As described on lottiefiles.com/what-is-lottie:
A Lottie is a JSON-based animation file format that allows you to ship animations on any platform as easily as shipping static assets. They are small files that work on any device and can scale up or down without pixelation. LottieFiles lets you create, edit, test, collaborate on and ship a Lottie in the easiest way possible.
Developer info is provided on lottiefiles.github.io/lottie-docs with clear info about the data model, how animations are defined, etc.
The structure of an animation is described on lottiefiles.github.io/lottie-docs/breakdown/bouncy_ball.
In this Twitter thread, Nattu, Co-founder & CTO of LottieFiles, explains the advantages of this animation format compared to others.
Two formats are used:
Json files that define animations:
The top level object Animation is described here with click-through to all possible child data.
The full schema is available on https://lottiefiles.github.io/lottie-docs/schema/lottie.schema.json
dotLottie: ZIP based including one or more json, manifext and other related files, see the structure as described in the official documentation.

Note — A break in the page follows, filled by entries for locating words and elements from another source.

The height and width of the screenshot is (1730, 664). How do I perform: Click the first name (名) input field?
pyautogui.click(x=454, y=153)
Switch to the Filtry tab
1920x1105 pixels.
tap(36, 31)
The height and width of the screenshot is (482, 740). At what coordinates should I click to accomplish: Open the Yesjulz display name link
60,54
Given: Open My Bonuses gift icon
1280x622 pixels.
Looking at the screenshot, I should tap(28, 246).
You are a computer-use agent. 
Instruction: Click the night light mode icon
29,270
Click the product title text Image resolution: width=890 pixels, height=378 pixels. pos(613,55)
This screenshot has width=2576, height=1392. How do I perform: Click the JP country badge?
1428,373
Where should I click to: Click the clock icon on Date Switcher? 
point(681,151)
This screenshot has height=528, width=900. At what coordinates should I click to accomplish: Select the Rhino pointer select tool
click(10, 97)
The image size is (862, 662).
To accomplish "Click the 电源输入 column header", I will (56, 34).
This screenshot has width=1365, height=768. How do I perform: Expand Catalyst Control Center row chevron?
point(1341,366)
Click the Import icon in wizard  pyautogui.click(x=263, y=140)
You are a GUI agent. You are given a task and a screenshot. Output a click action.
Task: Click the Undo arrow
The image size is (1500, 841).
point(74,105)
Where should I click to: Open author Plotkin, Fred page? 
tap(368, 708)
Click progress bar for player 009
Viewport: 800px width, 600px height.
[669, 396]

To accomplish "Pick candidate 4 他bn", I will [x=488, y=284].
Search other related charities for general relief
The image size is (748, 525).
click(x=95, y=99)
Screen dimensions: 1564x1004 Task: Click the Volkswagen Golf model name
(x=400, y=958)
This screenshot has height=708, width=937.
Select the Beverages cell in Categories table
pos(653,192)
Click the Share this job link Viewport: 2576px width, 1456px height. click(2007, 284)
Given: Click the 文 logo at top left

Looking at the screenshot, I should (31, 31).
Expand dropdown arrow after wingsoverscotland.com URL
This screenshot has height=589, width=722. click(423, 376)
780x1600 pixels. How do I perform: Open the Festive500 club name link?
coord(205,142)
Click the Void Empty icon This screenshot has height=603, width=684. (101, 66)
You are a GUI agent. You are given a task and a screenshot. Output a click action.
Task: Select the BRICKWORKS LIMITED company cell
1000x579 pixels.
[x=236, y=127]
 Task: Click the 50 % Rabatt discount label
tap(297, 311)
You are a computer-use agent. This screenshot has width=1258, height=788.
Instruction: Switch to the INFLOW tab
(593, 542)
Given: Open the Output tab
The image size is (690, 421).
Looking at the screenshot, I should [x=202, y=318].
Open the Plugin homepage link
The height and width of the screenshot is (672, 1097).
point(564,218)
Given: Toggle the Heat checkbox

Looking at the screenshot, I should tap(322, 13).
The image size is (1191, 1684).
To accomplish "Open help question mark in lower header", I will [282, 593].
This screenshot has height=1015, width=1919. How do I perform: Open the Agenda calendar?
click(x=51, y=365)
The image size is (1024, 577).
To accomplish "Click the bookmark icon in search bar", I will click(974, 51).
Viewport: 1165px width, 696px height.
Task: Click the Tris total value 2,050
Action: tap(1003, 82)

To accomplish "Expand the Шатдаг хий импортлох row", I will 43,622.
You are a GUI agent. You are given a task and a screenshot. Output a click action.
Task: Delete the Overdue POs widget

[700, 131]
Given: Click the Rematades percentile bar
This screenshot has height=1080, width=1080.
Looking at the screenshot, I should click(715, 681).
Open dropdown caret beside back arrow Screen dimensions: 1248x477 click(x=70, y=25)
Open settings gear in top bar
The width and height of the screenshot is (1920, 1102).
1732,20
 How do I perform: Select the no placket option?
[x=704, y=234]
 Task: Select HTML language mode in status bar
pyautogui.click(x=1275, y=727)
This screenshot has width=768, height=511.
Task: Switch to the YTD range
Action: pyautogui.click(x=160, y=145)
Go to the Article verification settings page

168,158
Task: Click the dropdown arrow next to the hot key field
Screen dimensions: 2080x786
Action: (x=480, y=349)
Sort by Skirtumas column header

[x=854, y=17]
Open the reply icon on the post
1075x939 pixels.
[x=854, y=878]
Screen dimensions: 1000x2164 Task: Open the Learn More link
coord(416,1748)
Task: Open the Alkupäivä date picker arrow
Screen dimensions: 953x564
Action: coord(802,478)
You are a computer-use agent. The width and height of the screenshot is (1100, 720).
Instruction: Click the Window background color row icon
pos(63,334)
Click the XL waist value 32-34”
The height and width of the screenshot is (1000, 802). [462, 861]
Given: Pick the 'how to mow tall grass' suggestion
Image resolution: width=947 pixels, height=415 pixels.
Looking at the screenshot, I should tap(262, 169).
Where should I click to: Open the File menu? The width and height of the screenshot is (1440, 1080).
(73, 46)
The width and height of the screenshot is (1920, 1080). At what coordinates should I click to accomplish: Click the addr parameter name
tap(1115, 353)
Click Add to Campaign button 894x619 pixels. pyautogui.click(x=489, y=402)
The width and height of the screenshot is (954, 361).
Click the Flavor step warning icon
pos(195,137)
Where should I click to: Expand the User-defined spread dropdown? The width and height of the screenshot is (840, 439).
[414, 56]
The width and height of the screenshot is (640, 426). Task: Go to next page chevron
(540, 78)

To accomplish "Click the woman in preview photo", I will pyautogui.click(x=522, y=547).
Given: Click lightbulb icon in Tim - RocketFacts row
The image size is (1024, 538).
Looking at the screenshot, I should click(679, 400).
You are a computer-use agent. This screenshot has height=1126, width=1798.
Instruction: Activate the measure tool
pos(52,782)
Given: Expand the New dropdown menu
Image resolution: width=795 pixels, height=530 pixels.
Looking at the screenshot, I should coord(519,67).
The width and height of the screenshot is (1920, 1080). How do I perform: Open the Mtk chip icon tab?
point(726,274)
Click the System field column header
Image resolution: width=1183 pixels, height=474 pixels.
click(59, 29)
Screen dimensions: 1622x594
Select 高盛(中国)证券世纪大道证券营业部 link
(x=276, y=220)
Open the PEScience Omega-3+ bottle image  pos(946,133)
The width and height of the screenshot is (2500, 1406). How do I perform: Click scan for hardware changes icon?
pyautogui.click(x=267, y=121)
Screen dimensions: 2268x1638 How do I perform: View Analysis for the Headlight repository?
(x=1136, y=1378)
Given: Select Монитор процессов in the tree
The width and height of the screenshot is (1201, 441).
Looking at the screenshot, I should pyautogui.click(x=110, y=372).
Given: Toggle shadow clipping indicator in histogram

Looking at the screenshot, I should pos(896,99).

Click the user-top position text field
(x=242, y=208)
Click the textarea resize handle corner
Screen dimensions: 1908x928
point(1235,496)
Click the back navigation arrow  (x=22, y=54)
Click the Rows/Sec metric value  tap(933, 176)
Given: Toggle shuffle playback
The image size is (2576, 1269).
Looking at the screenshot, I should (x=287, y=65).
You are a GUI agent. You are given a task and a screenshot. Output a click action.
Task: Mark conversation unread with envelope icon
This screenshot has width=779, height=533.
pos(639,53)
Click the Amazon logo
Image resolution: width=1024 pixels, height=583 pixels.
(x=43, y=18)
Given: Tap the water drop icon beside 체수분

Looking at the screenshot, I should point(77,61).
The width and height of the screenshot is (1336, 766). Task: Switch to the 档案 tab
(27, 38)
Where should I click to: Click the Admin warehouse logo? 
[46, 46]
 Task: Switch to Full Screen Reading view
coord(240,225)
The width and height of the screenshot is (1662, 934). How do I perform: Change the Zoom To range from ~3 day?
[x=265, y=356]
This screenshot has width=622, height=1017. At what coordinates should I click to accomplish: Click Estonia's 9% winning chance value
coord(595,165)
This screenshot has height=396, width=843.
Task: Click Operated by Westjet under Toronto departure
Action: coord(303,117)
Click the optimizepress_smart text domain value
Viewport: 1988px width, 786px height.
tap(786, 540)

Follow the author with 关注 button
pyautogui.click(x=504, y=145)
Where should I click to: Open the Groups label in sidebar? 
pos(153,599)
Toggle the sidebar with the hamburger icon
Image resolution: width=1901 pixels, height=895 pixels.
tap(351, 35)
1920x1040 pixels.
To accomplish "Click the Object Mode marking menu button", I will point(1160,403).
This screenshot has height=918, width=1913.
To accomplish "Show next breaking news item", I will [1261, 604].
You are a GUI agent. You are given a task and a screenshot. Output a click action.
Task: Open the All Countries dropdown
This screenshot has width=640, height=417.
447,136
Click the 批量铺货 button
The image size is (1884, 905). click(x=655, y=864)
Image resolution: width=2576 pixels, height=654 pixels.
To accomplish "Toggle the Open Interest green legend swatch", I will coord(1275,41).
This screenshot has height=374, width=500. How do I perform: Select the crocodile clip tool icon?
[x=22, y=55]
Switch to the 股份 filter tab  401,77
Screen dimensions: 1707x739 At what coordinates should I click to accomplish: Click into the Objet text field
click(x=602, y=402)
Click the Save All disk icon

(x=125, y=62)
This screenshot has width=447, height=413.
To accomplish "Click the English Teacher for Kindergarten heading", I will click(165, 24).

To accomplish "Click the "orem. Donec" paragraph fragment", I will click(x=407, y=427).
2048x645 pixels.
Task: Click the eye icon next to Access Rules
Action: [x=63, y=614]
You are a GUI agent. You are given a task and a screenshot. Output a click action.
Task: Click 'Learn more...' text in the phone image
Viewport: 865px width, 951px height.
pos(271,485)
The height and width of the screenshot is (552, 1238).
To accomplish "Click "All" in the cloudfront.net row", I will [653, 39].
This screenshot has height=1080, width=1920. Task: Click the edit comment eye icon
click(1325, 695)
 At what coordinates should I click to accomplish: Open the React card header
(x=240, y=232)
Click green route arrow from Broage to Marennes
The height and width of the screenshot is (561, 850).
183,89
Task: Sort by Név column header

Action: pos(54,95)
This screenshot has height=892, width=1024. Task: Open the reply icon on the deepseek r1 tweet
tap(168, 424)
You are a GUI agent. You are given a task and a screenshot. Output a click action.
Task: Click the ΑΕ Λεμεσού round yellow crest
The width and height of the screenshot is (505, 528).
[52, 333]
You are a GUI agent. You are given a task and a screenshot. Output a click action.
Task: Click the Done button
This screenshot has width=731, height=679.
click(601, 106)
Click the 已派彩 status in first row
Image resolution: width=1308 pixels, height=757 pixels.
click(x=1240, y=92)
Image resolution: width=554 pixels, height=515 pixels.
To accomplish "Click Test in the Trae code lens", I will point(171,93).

LottieFiles is working on an editor "Lottie Creator", you can join the waiting list.
Flow has a free animation tool, but to be able to export to LottieFiles, you need a licensed version, starting from 99$/year. The test files and animations for the Lottie4J project are created with a free education version that was provided by Flow, thanks!
Haiku, a project that became into opensource in August 2021.
Fable is an animation tool that can export as Lottie.
Adobe AfterEffects is probably used the most to create Lottie animations, but this is expensive software. On top of that, Adobe should be used with care (*).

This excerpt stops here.